En el mercado de trabajo, dice Vogel, el capitalista debe ofrecer salarios que sean equivalentes al valor de la fuerza de trabajo del obrero, y contrariamente a la visión de un capitalismo que nos “engaña”, ese intercambio es “igualitario”. Claro que la igualdad en el mercado va “mano a mano con la explotación en la producción”, pero también supone que “la igualdad de las personas no es, entonces, un principio abstracto o una falsa ideología, sino una tendencia compleja con raíces en la articulación de las esferas de producción y circulación”. Sin embargo, es precisamente una falta de igualdad lo que “representa una característica específica de la opresión de las mujeres (y de otros grupos) en las sociedades capitalistas” [194] [1].
Dijimos en el artículo anterior, con Vogel, que es el modo de producción el que determina el de reproducción, pero que ello no significaba que ambos aspectos pudieran solaparse como una larga cadena de producción de plusvalía.
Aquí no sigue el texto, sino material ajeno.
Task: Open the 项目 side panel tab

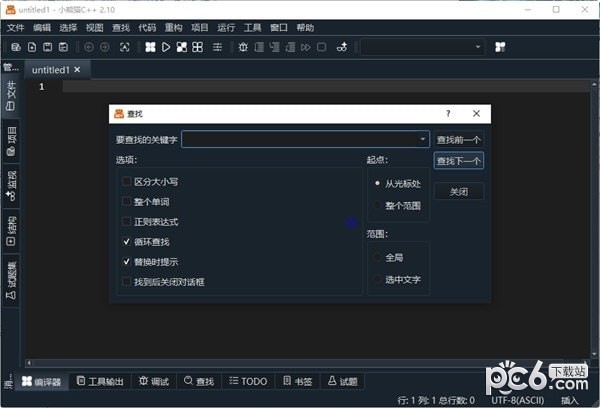Action: pyautogui.click(x=11, y=142)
Ahora bien, existe el peligro inverso, que es separar tanto ambos aspectos que terminemos por encontrarnos con dos lógicas o modos de producción distintos, el capitalista y el patriarcal, cruzados en un determinado momento histórico.
Ese va a ser otro de los ejes del libro de Vogel, y es para abordar este problema que realiza un recuento de las conceptualizaciones del marxismo en torno a la opresión de las mujeres, ligándolas a la lucha por el socialismo y al debate de estrategias, y como respuesta a lo que llama posiciones “dualistas”, aquellas que presuponían que la lucha de sexos era tan motor de la historia como la lucha de clases [135].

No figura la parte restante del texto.